The research took place at Albert Einstein College of Medicine of Yeshiva University. Using data from more than 4,000 families obtained in collaboration with the direct-to-consumer genetic testing company 23andMe, Inc., the study showed that the normal process by which parental chromosomes are shuffled before being passed to children appears to be less regulated in older mothers. The study was published online today in Nature Communications.
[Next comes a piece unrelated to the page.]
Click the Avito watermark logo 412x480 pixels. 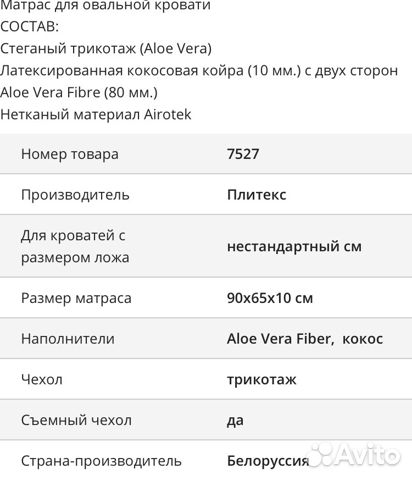(354, 454)
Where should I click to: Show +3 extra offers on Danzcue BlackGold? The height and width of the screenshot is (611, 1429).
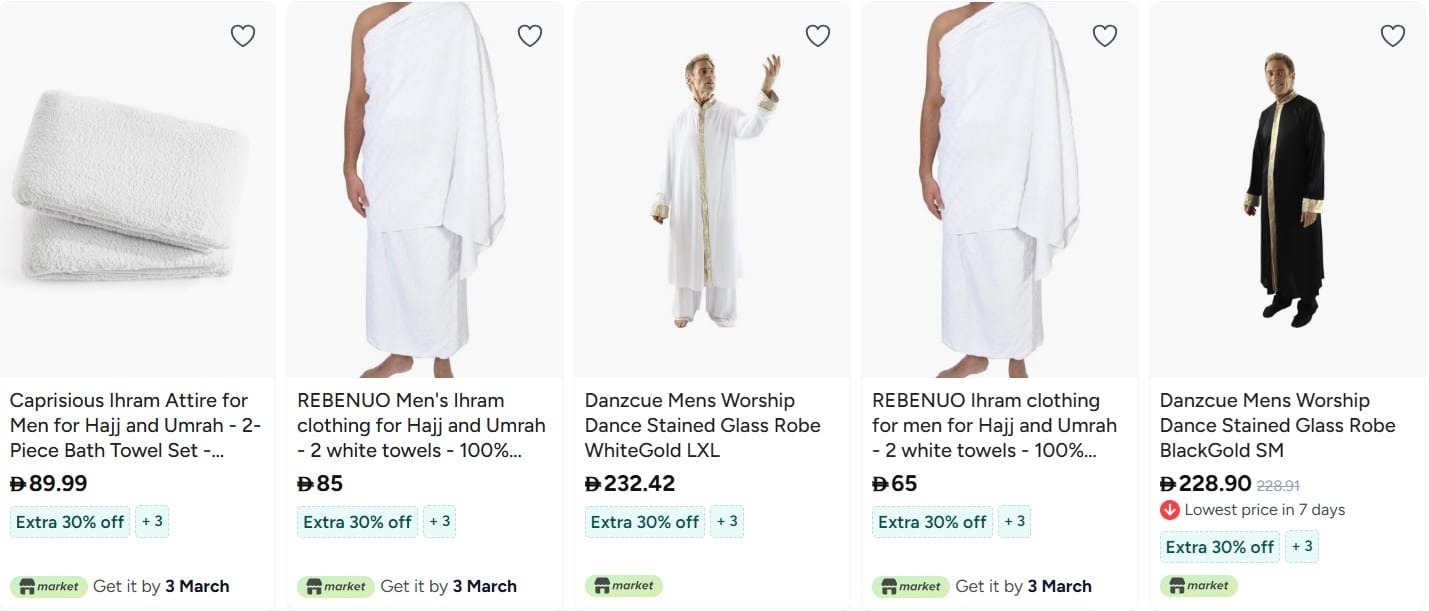coord(1302,546)
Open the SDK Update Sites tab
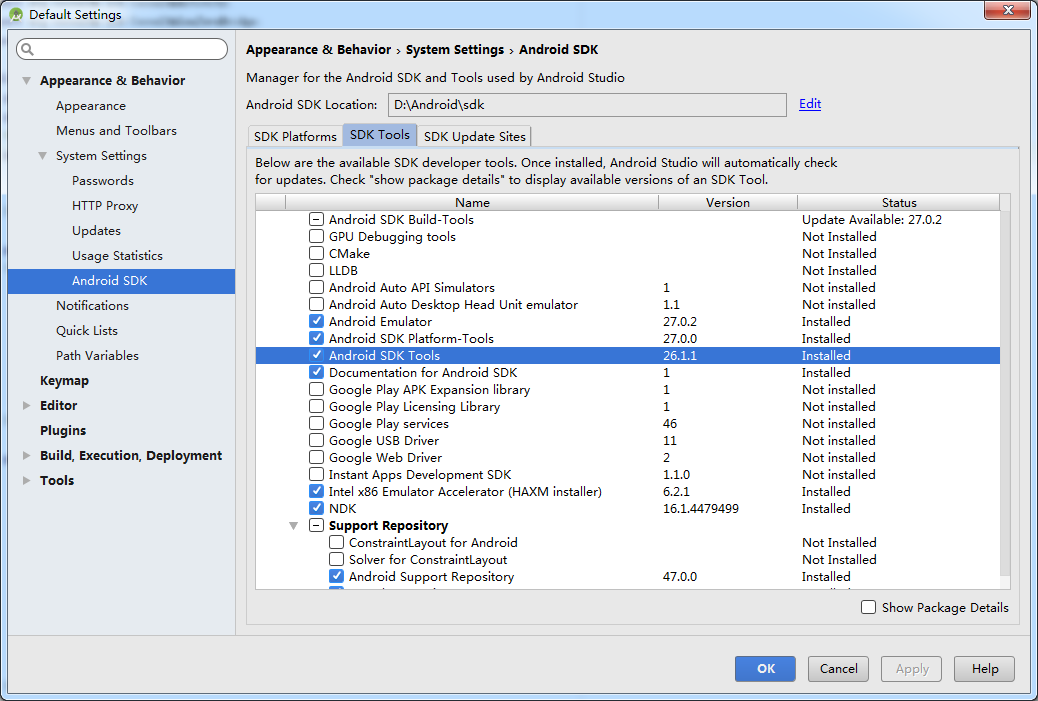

The research focuses on meiosis, the specialized type of cell division in which cells containing the 46 chromosomes (23 pairs) normally found in human cells separate to form sperm or egg cells that contain 23 chromosomes, one from each of the 23 chromosomal pairs. Before they separate, the pairs of chromosomes exchange genetic material with each other-a chromosomal shuffling process known as recombination. Recombination is vital to a species' genetic diversity, ensuring that sperm or eggs will have novel combinations of genetic traits. However, failures of recombination can introduce errors such as aneuploidy (abnormal chromosome numbers in eggs or sperm) or large chromosomal rearrangements. The findings from this study show for the first time that the spacing between recombination events occurring on the same chromosomes becomes less constrained as women age.
"It's been known for many years that the rate of recombination varies across the genome, but less is known about how the rate of recombination changes with parental age," said study leader Adam Auton, Ph.D., assistant professor of genetics and of epidemiology & population health at Einstein.
The Einstein study involved genetic data gathered from more than 4,200 families (each with at least two children), homing in on recombinations that had passed from parent to offspring. All told, the researchers examined more than 645,000 recombination events.
The researchers confirmed that the number of recombination events transmitted from mother to child increases with maternal age. In addition, they also discovered that, for older mothers, more recombination events occur in close proximity to each other. By contrast, no such age-related effects were observed in fathers.
"We know there are cellular processes that tightly regulate the process of recombination," said Dr. Auton. "So the greater rate of recombination we observed in the chromosomes of older mothers could imply that this tight regulation becomes weaker with age. Basically, recombination appears to be a more dynamic process than we previously appreciated."
The researchers note that their findings have no clinical application as yet. "Our study adds to the understanding of the basic biology of meiosis and how recombination shapes the evolution of the human species," said Dr. Auton. "In the long run, it may help us understand how aneuploidy or certain types of genetic mutation can occur through failures of recombination."
The paper is titled "Escape from crossover interference increases with maternal age." The other authors are: Christopher L. Campbell, a Ph.D. student at Einstein; Nicholas A. Furlotte, Nick Eriksson, and David Hinds, all affiliated with 23andMe.
Nicholas A. Furlotte and David Hinds are current 23andMe employees and Nick Eriksson is a former 23andMe employee; all three have private equity interest in the company. The remaining authors declare no competing financial interests.